→ **Stored data**
+++
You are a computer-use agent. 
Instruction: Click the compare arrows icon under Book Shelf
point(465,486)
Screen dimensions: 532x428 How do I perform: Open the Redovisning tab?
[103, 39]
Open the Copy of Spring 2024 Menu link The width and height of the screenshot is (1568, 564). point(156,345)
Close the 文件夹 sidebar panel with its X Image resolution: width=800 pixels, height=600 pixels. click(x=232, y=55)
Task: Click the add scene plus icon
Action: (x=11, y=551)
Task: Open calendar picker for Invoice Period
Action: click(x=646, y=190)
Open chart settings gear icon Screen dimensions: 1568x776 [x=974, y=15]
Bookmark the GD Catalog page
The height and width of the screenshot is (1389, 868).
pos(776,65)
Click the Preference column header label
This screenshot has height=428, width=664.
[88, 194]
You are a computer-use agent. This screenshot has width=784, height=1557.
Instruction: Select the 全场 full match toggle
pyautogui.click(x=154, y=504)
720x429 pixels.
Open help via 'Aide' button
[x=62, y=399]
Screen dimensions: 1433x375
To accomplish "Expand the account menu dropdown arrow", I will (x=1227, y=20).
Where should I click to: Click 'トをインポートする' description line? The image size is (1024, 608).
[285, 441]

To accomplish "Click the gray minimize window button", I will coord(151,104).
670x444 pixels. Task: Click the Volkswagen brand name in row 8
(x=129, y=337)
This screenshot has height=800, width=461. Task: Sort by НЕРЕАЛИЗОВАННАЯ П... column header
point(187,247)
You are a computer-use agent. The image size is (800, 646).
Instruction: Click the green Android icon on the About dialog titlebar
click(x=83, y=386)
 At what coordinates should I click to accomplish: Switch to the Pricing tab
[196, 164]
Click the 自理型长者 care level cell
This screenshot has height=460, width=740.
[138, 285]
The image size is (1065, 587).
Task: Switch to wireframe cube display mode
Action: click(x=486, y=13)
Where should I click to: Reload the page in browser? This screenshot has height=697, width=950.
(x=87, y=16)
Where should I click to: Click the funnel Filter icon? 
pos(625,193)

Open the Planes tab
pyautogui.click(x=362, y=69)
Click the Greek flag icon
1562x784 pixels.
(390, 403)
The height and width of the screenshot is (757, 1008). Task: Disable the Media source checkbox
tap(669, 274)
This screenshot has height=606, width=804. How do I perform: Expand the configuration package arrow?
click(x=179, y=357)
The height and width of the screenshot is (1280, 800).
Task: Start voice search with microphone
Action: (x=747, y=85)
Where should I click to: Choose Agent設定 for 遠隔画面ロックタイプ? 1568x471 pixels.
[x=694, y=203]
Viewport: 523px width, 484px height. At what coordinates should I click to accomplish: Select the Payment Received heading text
+++
Retype, exactly as shown, the lines from the one with "Where should I click to: Reload" through the end of the records.

Where should I click to: Reload the page in browser? This screenshot has height=697, width=950.
(x=87, y=16)
Where should I click to: Click the funnel Filter icon? 
pos(625,193)

Open the Planes tab
pyautogui.click(x=362, y=69)
Click the Greek flag icon
1562x784 pixels.
(390, 403)
The height and width of the screenshot is (757, 1008). Task: Disable the Media source checkbox
tap(669, 274)
This screenshot has height=606, width=804. How do I perform: Expand the configuration package arrow?
click(x=179, y=357)
The height and width of the screenshot is (1280, 800).
Task: Start voice search with microphone
Action: (x=747, y=85)
Where should I click to: Choose Agent設定 for 遠隔画面ロックタイプ? 1568x471 pixels.
[x=694, y=203]
Viewport: 523px width, 484px height. At what coordinates should I click to accomplish: Select the Payment Received heading text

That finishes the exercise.